Я на этом месте всю свою молодость простоял. Раньше была такая мода: встанешь, как дурак, и стоишь. Стоянка у меня была возле шестого дома, прямо против Филипповского переулка, там еще было одно окошко по правую руку: на фигурно вырезанной бумажной подстилке горшки с цветами, с иваном мокрым, кажется, белые занавески, накрахмаленные до сахарного состояния, а между горшками сидела куколка, изображающая младенца, раньше назывались они – «голыш». Стоишь себе, вдруг: тень-тень… колокола звонят, там рядом церковь апостола Филиппа. Старушки пошли. Потом, уже ближе к обеду, идут старшеклассницы в белых фартуках, и сразу в переулке запахнет отечественными духами…

А на четвертом курсе я женился и уехал на Запад. Дело в том, что моя жена была подданной Соединенного Королевства. Мы с ней так договаривались: здесь поживем, там поживем, здесь поживем, там поживем… Там мы с ней жили в Люксембурге. Немного в Париже, немного в Брюсселе, но главным образом в Люксембурге.

И знаете, что удивительно, люди везде живут одинаково, то есть обыкновенно. Первое время бросаются в глаза всякие мелочи, и поэтому кажется, что жизнь в Брюсселе не похожа на жизнь в Москве. Потом все становится по местам, но первое время даже сердишься, до того непривычно. Жизнь там, знаете ли, чистенькая, аккуратная, и с непривычки зло на нее берет. Во-первых, все страшно расчетливы, особенно насчет денег, и от этого складывается впечатление, что люди бедно живут. На самом деле просто у них во всем точность и экономия. Во-вторых, им не о чем разговаривать. У меня первое время от их разговоров прямо мозги чесались: ля-ля-ля, ля-ля-ля… и все это, знаете ли, с таким умным видом с таким достоинством, а о чем ля-ля-ля?.. Ни о чем: в огороде бузина, а в Киеве дядька. Кроме того, вообще по-ихнему говорить – это целая мука. Видите ли, мы иначе говорим, не в том смысле, что на другом языке, а иначе. У русского, в сущности, у каждого свой язык, а, положим, англичане все говорят формулами, заготовками, это очень нудно так разговаривать. Потом, трудно обходиться без наших вроде бы ничего не значащих выражений, которые на самом деле многое значат. Например, на тебя напало такое чувство, что нужно сказать: «Ну, ты даешь!» – а ведь ни за что так не скажешь. Можно сказать «ты странно поступаешь», но «ты даешь» – хоть на уши становись, все равно не скажешь. Одним словом, мука…

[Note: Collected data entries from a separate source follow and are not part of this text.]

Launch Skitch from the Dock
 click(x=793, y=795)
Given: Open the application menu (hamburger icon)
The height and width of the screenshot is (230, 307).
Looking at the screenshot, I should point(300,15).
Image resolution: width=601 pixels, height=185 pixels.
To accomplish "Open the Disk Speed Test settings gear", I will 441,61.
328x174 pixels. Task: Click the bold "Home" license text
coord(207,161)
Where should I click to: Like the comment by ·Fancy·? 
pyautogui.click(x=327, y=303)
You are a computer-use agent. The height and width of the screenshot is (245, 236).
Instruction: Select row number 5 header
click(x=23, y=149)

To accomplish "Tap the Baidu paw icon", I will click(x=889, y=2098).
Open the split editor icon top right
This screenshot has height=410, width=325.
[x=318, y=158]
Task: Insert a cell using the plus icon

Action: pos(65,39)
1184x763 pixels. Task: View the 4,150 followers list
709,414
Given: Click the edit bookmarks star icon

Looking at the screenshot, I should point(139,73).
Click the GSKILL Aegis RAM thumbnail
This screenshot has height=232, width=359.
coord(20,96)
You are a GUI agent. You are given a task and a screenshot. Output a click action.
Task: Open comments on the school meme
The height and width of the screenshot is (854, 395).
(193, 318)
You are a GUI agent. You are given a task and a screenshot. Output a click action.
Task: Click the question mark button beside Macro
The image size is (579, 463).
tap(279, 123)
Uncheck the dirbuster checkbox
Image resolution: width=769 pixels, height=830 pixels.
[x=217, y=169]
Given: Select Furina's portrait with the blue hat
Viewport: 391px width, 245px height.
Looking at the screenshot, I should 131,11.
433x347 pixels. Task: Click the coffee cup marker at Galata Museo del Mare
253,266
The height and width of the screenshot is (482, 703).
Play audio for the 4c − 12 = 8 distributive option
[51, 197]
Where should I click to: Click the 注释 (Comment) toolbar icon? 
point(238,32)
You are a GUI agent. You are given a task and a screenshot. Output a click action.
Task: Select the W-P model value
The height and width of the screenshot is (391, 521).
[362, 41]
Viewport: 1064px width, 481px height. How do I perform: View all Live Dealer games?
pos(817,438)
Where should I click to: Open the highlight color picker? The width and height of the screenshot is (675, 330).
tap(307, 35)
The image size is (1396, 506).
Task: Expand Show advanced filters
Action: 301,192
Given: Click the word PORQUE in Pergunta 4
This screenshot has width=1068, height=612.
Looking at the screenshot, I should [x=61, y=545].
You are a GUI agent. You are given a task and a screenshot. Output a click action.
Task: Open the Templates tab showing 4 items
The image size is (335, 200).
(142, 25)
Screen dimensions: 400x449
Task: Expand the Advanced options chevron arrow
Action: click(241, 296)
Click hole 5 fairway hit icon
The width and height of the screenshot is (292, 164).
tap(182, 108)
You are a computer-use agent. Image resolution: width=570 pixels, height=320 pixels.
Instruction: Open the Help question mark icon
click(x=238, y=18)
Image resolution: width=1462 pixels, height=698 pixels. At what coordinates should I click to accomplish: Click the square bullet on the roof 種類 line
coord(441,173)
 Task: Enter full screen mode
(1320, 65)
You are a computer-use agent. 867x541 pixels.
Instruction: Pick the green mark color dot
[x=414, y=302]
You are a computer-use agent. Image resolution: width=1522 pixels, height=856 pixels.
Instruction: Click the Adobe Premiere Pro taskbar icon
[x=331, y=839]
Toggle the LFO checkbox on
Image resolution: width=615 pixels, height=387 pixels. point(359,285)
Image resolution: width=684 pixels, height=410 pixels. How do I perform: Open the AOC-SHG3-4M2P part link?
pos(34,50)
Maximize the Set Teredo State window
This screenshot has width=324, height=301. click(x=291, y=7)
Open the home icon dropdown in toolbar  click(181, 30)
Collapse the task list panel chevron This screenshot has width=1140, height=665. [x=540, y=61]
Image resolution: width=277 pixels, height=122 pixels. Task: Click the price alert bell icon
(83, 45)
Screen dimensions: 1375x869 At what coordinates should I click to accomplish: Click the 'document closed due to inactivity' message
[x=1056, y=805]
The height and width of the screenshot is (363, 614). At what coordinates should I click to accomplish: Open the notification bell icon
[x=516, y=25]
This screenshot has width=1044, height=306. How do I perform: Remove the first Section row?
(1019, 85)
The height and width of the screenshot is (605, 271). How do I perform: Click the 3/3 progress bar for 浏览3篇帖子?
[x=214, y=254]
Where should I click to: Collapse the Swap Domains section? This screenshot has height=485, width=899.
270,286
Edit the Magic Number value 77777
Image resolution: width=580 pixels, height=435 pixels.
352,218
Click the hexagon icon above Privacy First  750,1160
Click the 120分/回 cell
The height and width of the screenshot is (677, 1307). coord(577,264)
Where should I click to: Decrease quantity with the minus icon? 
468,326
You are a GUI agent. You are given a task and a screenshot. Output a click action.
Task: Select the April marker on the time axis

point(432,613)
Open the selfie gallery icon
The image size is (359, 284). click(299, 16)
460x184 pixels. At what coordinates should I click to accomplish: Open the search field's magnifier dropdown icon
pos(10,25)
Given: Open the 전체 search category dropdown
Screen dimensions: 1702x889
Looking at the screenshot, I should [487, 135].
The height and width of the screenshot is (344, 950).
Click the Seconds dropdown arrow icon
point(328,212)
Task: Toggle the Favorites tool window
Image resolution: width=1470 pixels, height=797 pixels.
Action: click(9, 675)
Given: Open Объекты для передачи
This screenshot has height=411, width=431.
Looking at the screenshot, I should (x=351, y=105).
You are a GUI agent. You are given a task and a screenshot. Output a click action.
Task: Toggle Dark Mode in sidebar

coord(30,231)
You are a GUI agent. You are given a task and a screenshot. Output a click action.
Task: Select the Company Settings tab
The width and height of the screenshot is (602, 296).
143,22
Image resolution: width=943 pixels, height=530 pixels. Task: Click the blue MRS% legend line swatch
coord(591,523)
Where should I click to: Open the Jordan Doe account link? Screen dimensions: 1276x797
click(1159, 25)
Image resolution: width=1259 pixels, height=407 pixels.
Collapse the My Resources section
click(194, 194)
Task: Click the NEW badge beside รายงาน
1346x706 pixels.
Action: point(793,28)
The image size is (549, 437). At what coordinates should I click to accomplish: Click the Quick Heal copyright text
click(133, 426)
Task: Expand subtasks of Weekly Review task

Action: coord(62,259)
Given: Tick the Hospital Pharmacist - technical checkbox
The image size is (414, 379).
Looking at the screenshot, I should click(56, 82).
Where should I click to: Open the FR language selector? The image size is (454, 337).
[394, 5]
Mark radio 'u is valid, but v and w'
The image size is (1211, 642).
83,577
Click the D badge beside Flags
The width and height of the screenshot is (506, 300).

И вот в один прекрасный день все это довело меня, как говорится, до точки кипения. Дело было в Париже. Значит, выпил я, выпил немного – там быть пьяницей может себе позволить только очень состоятельный человек, – выпил и стал безобразничать, как будто я в стельку пьян. Ну там, песню спел, пристал к одному прохожему, а под конец, хотите верьте, хотите нет, в знак протеста немного помочился на площади Этуаль.

Полтора месяца в тюрьме отсидел! Когда я на суде все рассказал, что к чему, судьи головы сломали, не знали, как квалифицировать мой поступок. Отсидел, как говорится, от звонка до звонка.

И вот как-то утром, уже на свободе, просыпаюсь я и – странное чувство… Такое чувство бывает по утрам у людей, которым рано идти на работу: так гадко, что жить не хочется. Что такое? Встаю, подхожу к окну: серенький индустриальный пейзаж, только нижние этажи праздничные, похоже на бедно одетого человека в новых ботинках. Машины мчатся, людей нет, пусто. И вдруг мне припоминается то самое окошко в Малом Афанасьевском переулке. Припоминается так живо, что меня прямо током ударило. Увиделись белые занавески, горшки с цветами, куколка, наши богомольные старушки, а на душе уже и колокола тенькают, и троллейбус шуршит, и какая-то мелодия играет – прямо скажу: тяжело! Так тяжело, что я, грешным делом, всплакнул. Стою у окна, реву, а за спиной жена ворочается в постели и вздыхает, по-английски, знаете ли, вздыхает, наши так не вздыхают.

Это называется – тоска по родине. Уж не знаю, естественно это или противоестественно, но прежде я ни о какой родине вообще понятия не имел. Ну что это за овощ такой, в самом деле: родился в Северодвинске, жил в Термезе, умер в Улан-Удэ…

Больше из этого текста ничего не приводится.